● **Task to complete**
Below are some records. Pull every line that contains the word "resolution".

● **Supplied records**

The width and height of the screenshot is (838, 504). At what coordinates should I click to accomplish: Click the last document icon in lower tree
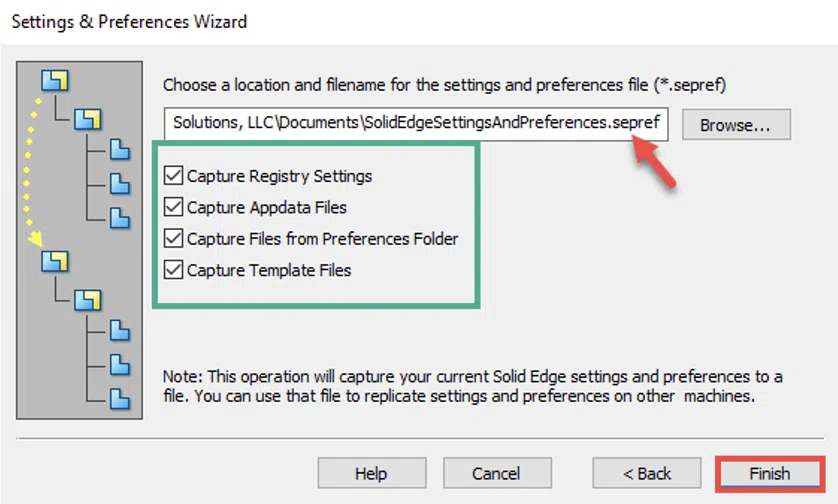pyautogui.click(x=120, y=399)
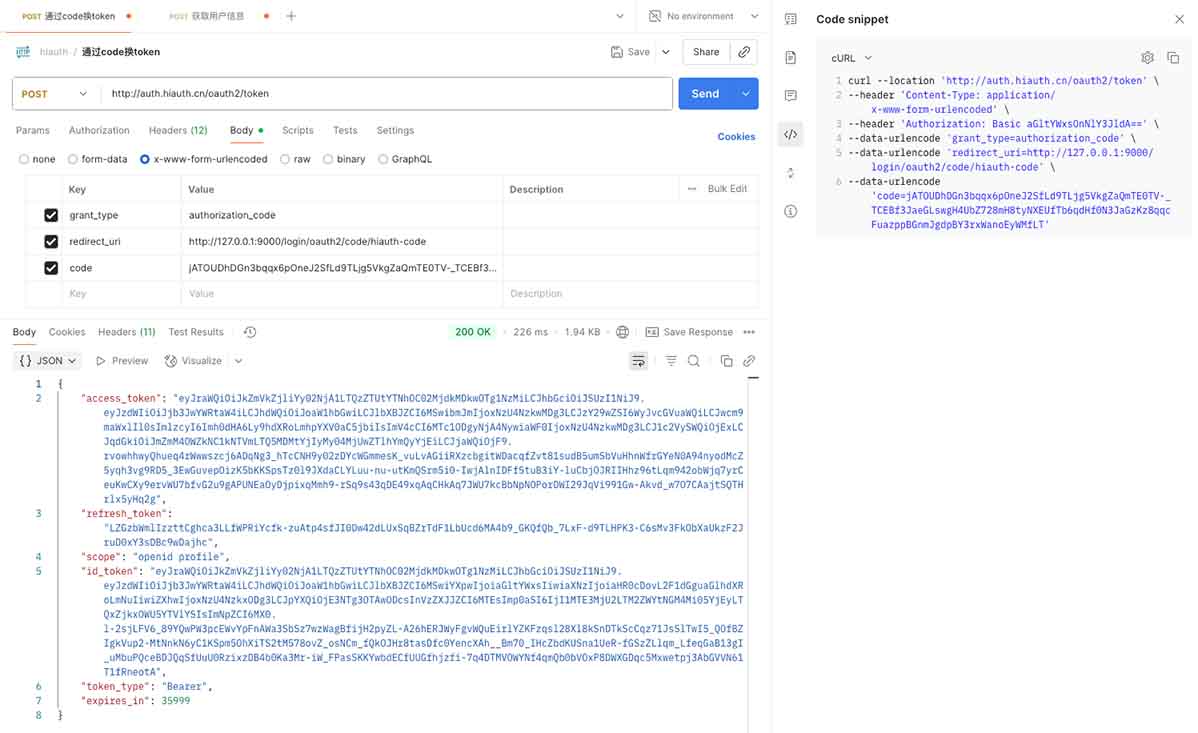The image size is (1198, 733).
Task: Click the request info sidebar icon
Action: pyautogui.click(x=790, y=211)
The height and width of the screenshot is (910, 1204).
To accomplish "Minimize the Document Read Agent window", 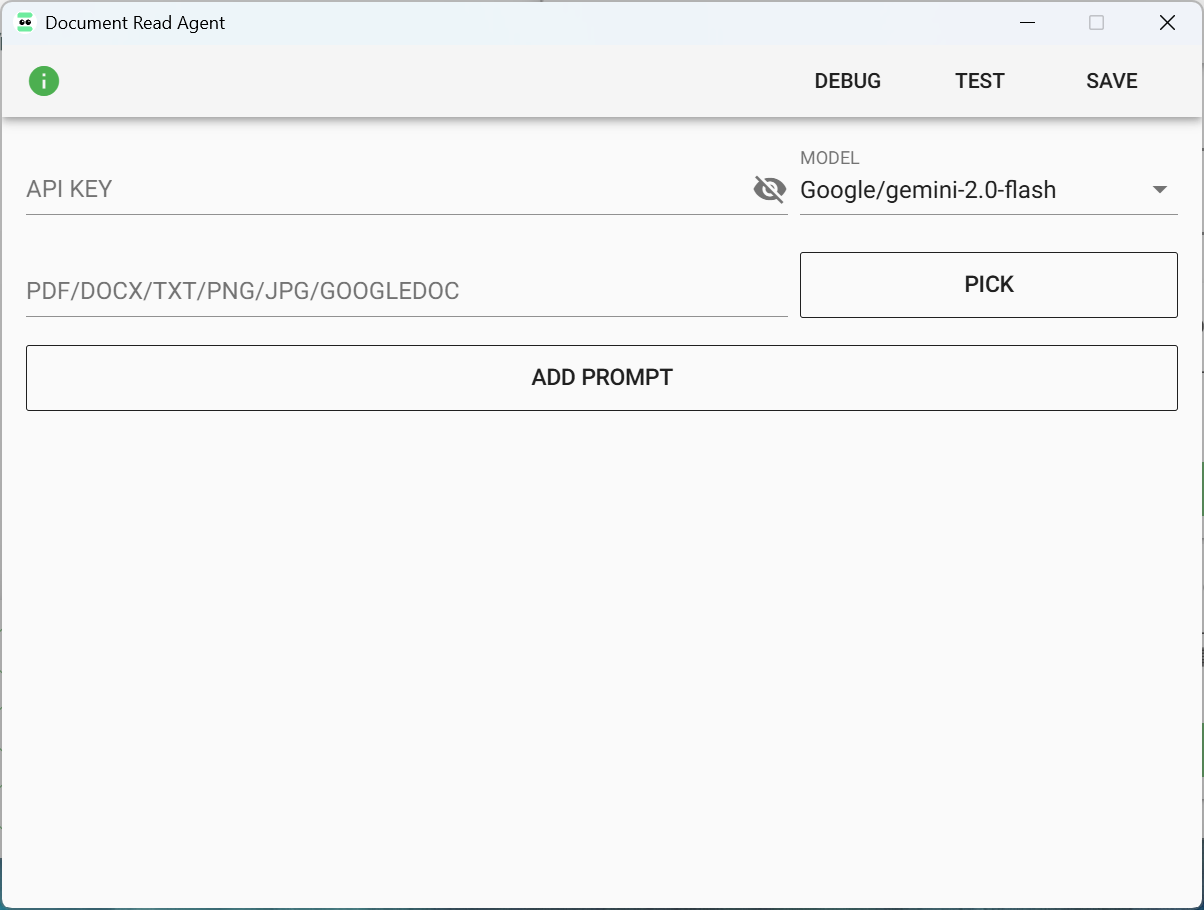I will pyautogui.click(x=1026, y=23).
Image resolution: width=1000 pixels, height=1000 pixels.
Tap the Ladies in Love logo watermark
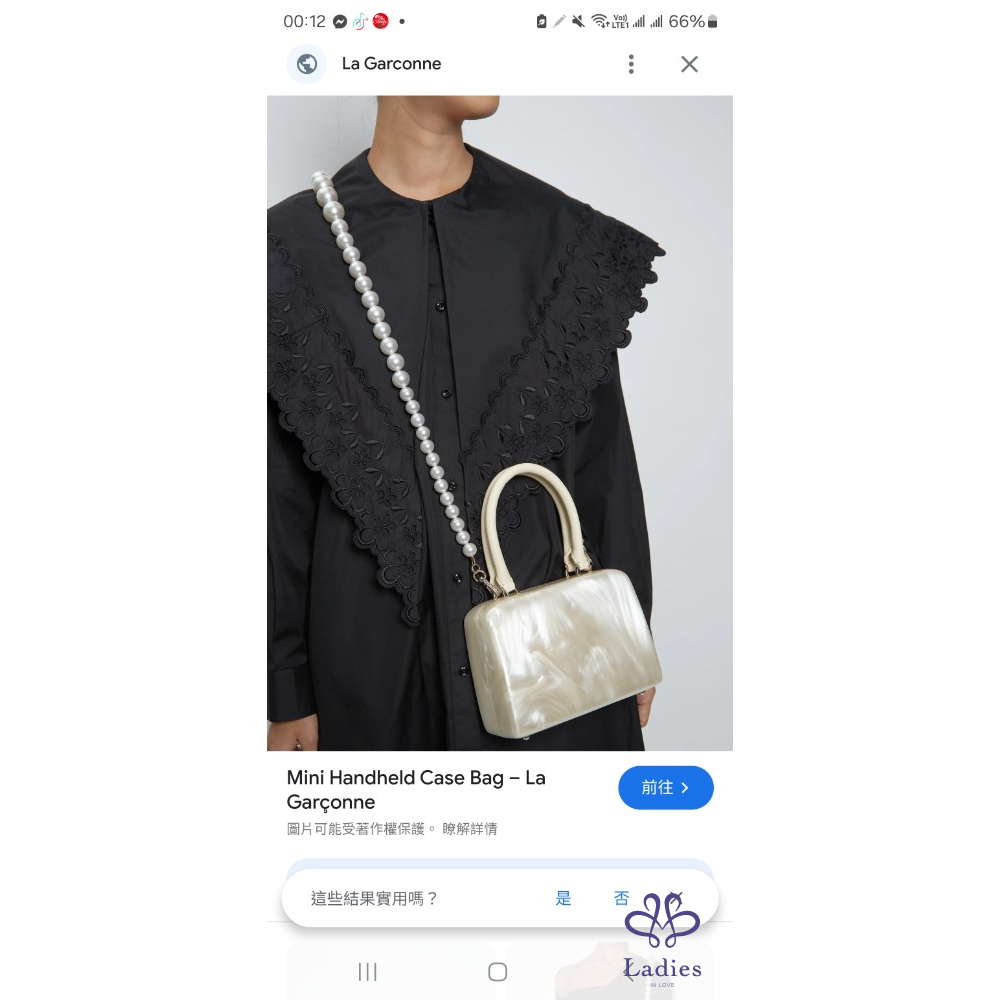tap(662, 940)
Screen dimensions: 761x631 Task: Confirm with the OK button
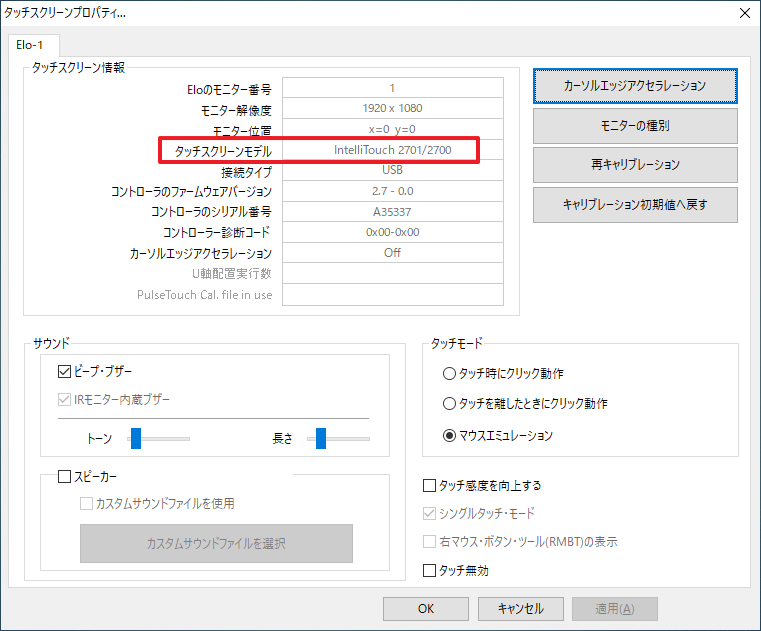click(x=426, y=608)
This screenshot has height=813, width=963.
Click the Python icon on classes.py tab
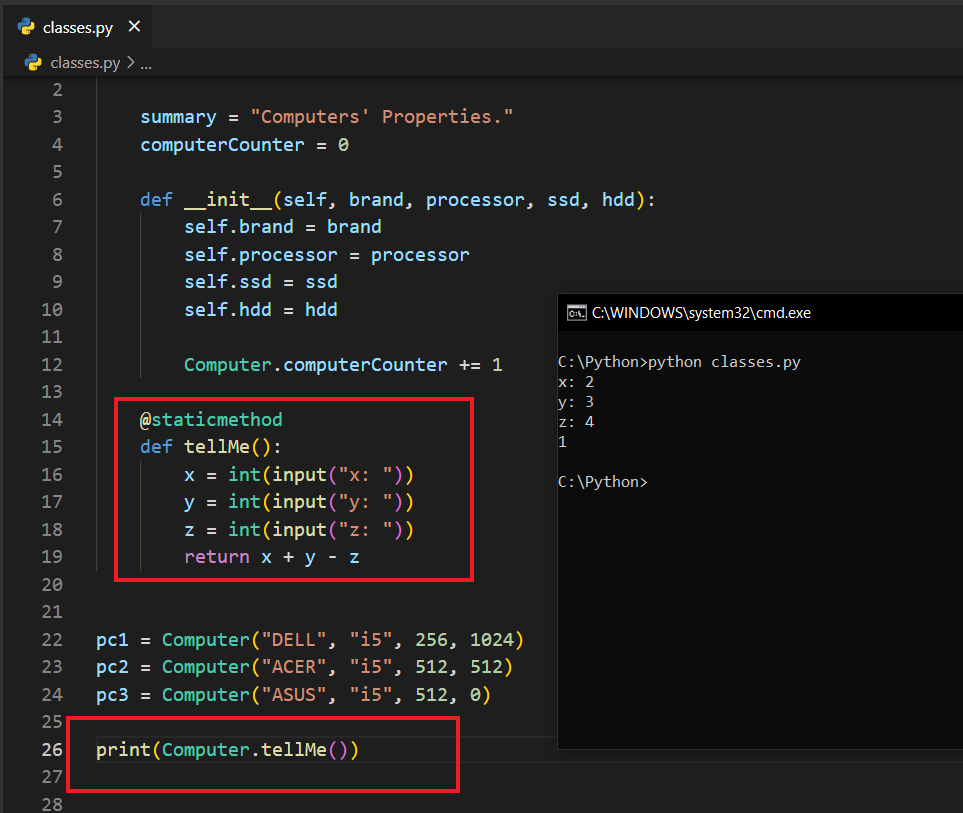[27, 28]
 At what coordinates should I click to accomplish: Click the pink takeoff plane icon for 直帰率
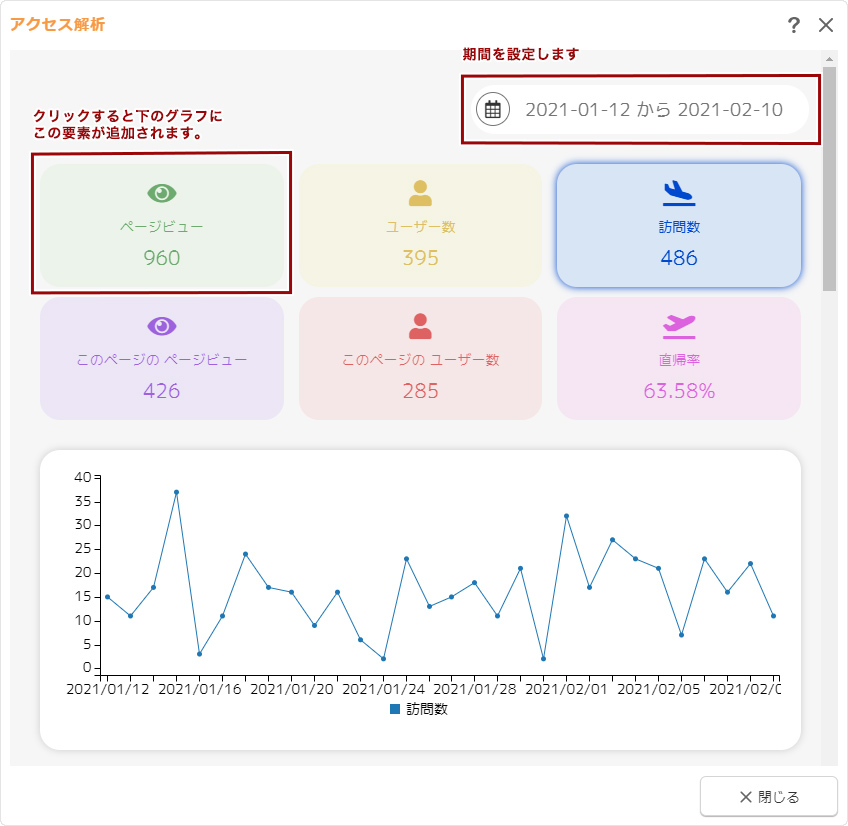coord(678,326)
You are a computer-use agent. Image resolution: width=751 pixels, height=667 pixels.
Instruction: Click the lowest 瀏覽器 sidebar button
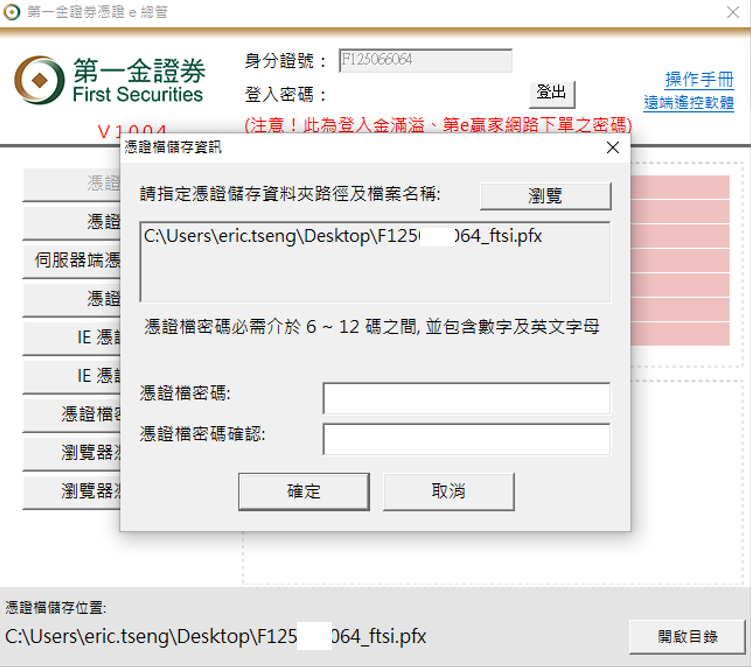pos(72,491)
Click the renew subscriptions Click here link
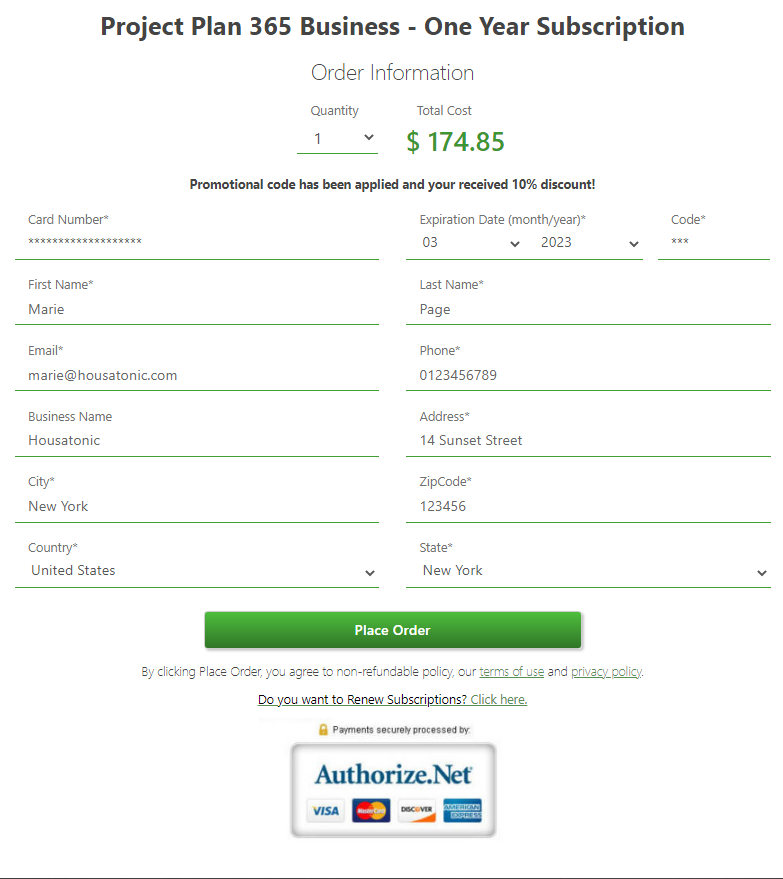 coord(498,700)
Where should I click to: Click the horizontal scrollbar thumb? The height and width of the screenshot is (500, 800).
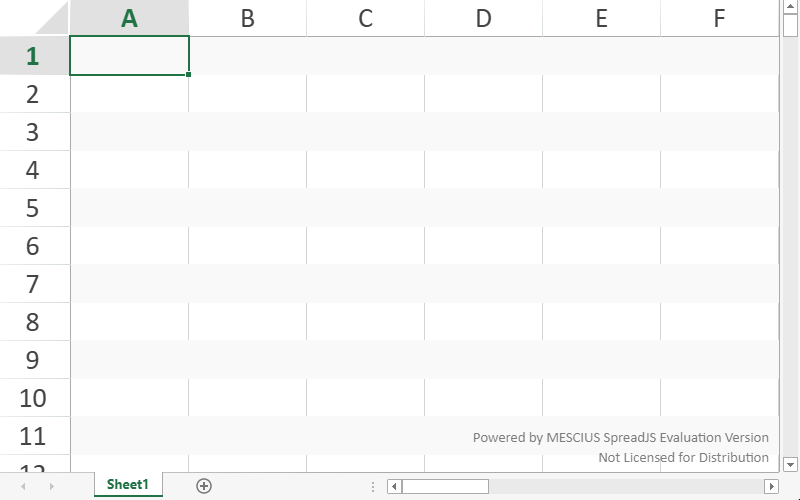(x=445, y=486)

● **Answer for the task**
Image resolution: width=1000 pixels, height=1000 pixels.
You are a computer-use agent. Image resolution: width=751 pixels, height=667 pixels.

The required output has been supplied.